Thanks for the suggestion! I have a few questions though:
1. Do you imply that I should use 3dcalc or something like that to compute the average coefficient map for each twin pair, for each condition; and then feed these average coefficient maps into 3dMVM? So, for each pair, there would be 3 rows in the data table (one for each condition)? Or, do you mean that I can just leave the data table as it is, and 3dMVM will average the repeated observations automatically?
2. By averaging the twins, am I not losing degrees of freedom / power? That is, this approach would allow me the same degrees of freedom as splitting the sample in half (such that no twin pair is in the same group), and then running the same analyses on each cohort, correct?
A clarification is in order here. So, my incentive with looking into a LME approach here was to attempt to maximize power while accounting for non-independence in the data. One thing I did previously, for looking at the interaction and age specifically (Goal #2), was feeding the first-level contrasts (e.g., cue5-cue0) as the observed variables, such that each twin pair had two rows and the non-independence was accounted for by the random intercept (specified as ~1, i.e., by "subj" column).

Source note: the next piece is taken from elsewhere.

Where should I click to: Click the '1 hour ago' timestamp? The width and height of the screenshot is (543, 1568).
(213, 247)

This approach models age as a main effect on the contrast, and is straightforward to specify since there's only one "level" to account for. Although, it seems like I'd have to do a test for significance of the intercept in this approach, which doesn't seem possible using 3dLME (at least from my knowledge).

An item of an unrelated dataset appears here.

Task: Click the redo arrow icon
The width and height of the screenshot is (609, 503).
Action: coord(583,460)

3. I guess what I am wondering here then is, will I only be able to confirm that the task is "doing what it's supposed to" (Goal #1) using the 3dMVM/averaged approach, or if there is some sort of way to do it in a more sophisticated fashion using a LME model. Like, for example, specifying nested random effects like '(1|subj)+(1|subj:ID)' [[ i.e., '(1|twinpair)+(1+|twinpair:individual)' ]]
Thank you so, so much!!!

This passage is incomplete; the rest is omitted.